Make sure data scrambling is happening on all devices — laptops, workstations, tablets, phones — and in all data transfers. Full-disk data scrambling (BitLocker for Windows, FileVault for Mac) is free and built into the operating system. There is virtually no defensible reason to leave devices unencrypted in 2026.

Step 3: Implement Audit Controls

Make sure you have something resembling audit controls. You need to know who accessed what patient data, when, and from where. The new rule will require 6 years of audit log retention.

Step 4: Train Your team

Make sure your staff has received written down security training in the last 12 months. Not just a “we talked about it at a meeting” — actual training with attendance records and content written records.

Step 5: Document Your Decisions

For any addressable spec you haven’t fully implemented, write down your reasoning today. Even imperfect written records is infinitely better than none.


The Bottom Line on “Addressable” vs. “Required”

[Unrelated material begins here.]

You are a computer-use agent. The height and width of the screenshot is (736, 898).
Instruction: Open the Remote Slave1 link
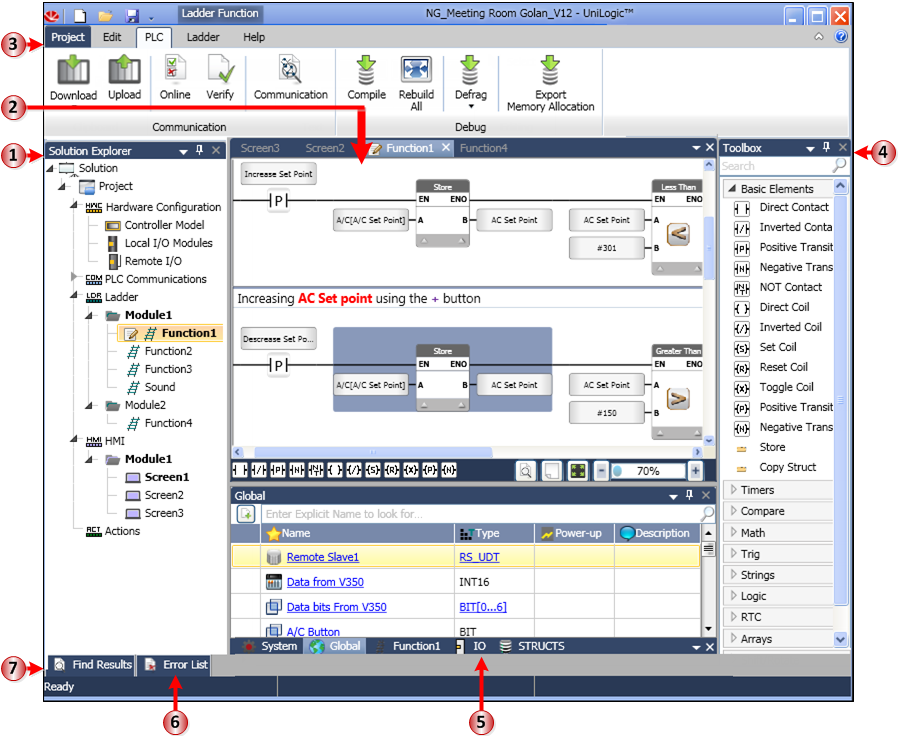pos(322,557)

These aren’t novel rules. They’re the basics that the proposed rule is essentially forcing habits to confront. The myth that “addressable” means “optional” has cost habits real money — millions in fines, millions more in breach fixes costs. HHS is removing the ambiguity entirely for a reason.

The enforcement numbers speak for themselves. $6.6 million in HIPAA fines in 2025, with addressable safeguard gaps showing up in case after case. Do the work now, on your schedule, instead of later under pressure.



The myth that “addressable” means “optional” has cost habits real money in fines and breach fixes. HHS is removing the ambiguity entirely for a reason. Get ahead of it.